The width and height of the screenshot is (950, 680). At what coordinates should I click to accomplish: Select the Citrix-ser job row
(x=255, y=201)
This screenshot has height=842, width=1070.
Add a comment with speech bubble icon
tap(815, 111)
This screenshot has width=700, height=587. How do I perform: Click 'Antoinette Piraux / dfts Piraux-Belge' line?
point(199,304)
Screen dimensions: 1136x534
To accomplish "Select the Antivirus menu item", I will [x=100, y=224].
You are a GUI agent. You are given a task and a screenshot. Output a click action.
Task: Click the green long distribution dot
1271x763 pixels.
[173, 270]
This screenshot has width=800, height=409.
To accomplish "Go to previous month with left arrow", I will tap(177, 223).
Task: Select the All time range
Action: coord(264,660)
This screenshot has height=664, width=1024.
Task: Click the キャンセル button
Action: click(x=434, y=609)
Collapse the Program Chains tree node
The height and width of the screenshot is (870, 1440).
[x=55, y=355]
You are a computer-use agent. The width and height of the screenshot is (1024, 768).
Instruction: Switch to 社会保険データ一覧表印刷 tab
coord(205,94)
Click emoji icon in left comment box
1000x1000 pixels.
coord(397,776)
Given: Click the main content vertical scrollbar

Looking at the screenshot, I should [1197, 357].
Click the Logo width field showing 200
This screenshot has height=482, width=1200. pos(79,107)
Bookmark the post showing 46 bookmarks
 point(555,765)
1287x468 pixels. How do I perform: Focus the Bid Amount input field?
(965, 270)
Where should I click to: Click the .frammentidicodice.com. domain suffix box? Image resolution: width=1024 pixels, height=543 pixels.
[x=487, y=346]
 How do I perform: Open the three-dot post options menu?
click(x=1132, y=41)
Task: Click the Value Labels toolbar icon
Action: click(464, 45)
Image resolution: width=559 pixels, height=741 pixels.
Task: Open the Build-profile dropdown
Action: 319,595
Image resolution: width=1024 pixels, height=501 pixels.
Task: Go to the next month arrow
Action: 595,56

TO DO » Copy out each entry once more, character for character.

ANSWER BOX »
The width and height of the screenshot is (950, 680). At what coordinates should I click to accomplish: Select the Citrix-ser job row
(x=255, y=201)
This screenshot has height=842, width=1070.
Add a comment with speech bubble icon
tap(815, 111)
This screenshot has width=700, height=587. How do I perform: Click 'Antoinette Piraux / dfts Piraux-Belge' line?
point(199,304)
Screen dimensions: 1136x534
To accomplish "Select the Antivirus menu item", I will [x=100, y=224].
You are a GUI agent. You are given a task and a screenshot. Output a click action.
Task: Click the green long distribution dot
1271x763 pixels.
[173, 270]
This screenshot has width=800, height=409.
To accomplish "Go to previous month with left arrow", I will tap(177, 223).
Task: Select the All time range
Action: coord(264,660)
This screenshot has height=664, width=1024.
Task: Click the キャンセル button
Action: click(x=434, y=609)
Collapse the Program Chains tree node
The height and width of the screenshot is (870, 1440).
[x=55, y=355]
You are a computer-use agent. The width and height of the screenshot is (1024, 768).
Instruction: Switch to 社会保険データ一覧表印刷 tab
coord(205,94)
Click emoji icon in left comment box
1000x1000 pixels.
coord(397,776)
Given: Click the main content vertical scrollbar

Looking at the screenshot, I should [1197, 357].
Click the Logo width field showing 200
This screenshot has height=482, width=1200. pos(79,107)
Bookmark the post showing 46 bookmarks
 point(555,765)
1287x468 pixels. How do I perform: Focus the Bid Amount input field?
(965, 270)
Where should I click to: Click the .frammentidicodice.com. domain suffix box? Image resolution: width=1024 pixels, height=543 pixels.
[x=487, y=346]
 How do I perform: Open the three-dot post options menu?
click(x=1132, y=41)
Task: Click the Value Labels toolbar icon
Action: click(464, 45)
Image resolution: width=559 pixels, height=741 pixels.
Task: Open the Build-profile dropdown
Action: 319,595
Image resolution: width=1024 pixels, height=501 pixels.
Task: Go to the next month arrow
Action: 595,56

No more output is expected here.